THE "BOOK OF ARGUMENTS" IS OPENED
The Honourable Hilary Vane returned that day from Fairview in no very equable frame of mind. It is not for us to be present at the Councils on the Palatine when the "Book of Arguments" is opened, and those fitting the occasion are chosen and sent out to the faithful who own printing- presses and free passes. The Honourable Hilary Vane bore away from the residence of his emperor a great many memoranda in an envelope, and he must have sighed as he drove through the leafy roads for Mr. Hamilton Tooting, with his fertile mind and active body. A year ago, and Mr. Tooting would have seized these memoranda of majesty, and covered their margins with new suggestions: Mr. Tooting, on occasions, had even made additions to the "Book of Arguments" itself--additions which had been used in New York and other States with telling effect against Mr. Crewes there. Mr. Tooting knew by heart the time of going to press of every country newspaper which had passes (in exchange for advertising!). It was two o'clock when the Honourable Hilary ,reached his office, and by three all the edicts would have gone forth, and the grape-shot and canister would have been on their way to demolish the arrogance of this petty Lord of Leith..
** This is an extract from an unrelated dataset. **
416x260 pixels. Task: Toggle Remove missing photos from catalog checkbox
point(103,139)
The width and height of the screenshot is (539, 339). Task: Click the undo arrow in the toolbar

"Tooting's a dangerous man, Vane. You oughtn't to have let him go," Mr. Flint had said. "I don't care a snap of my finger for the other fellow."
How Mr. Tooting's ears would have burned, and how his blood would have sung with pride to have heard himself called dangerous by the president of the Northeastern!
He who, during all the valuable years of his services, had never had a sign that that potentate was cognizant of his humble existence.
The Honourable Brush Bascom, as we know, was a clever man; and although it had never been given him to improve on the "Book of Arguments," he had ideas of his own. On reading Mr. Crewe's defiance that morning, he had, with characteristic promptitude and a desire to be useful, taken the first train out of Putnam for Ripton, to range himself by the side of the Honourable Hilary in the hour of need. The Feudal System anticipates, and Mr. Bascom did not wait for a telegram.